Other hot tickets this year include Alex Ross Perry’s excellent punk rock journey Her Smell, starring Elizabeth Moss as a self-destructive rocker, and Ty Taormina’s Ham on Rye, which explores the torments of adolescence through rites of passage and emancipation from rigid suburban structures in a unique and compelling way. Whatever you do though, don’t miss Boots Riley’s Sorry To Bother You, a fantastically bonkers and radical satire about the ills of capitalism and code-switching. It brings to mind the inventive DIY aesthetic of Michel Gondry, mixed with surprising dystopian leanings and Spike Lee-levels of righteous anger. You won’t see anything else like it all year.
.....
» COMPLETE THE FOLLOWING:
(1) Answer these questions about the passage on this year's films:
(a) Who stars in Her Smell?
(b) Who made Ham on Rye?
(c) Whose DIY aesthetic does Sorry To Bother You bring to mind?
(2) Please carry on the passage on this year's films from its final sentence.

» DATA SHOWN:
.....
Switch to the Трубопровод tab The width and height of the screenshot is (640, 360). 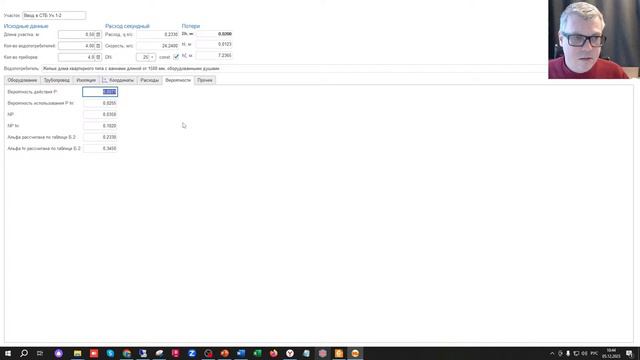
.....
» RESPONSES BY TASK:
(1)
(a) Elizabeth Moss
(b) Ty Taormina
(c) Michel Gondry

(2)
As if that wasn’t enough to tide you over before the Berlinale begins, this year’s programme includes a special Elaine May retrospective. The legendary 87-year-old American filmmaker is experiencing something of a career comeback, with the recent announcement she will return to directing 32 years after her last directing credit. The timely retrospective features 35mm screenings of four of her films made between 1971 and 1987, including her black comedy A New Leaf and the brilliantly dark romcom The Heartbreak Kid.
Unknown Pleasures | Arsenal and Wolf Kino, Jan 1 through Jan 16.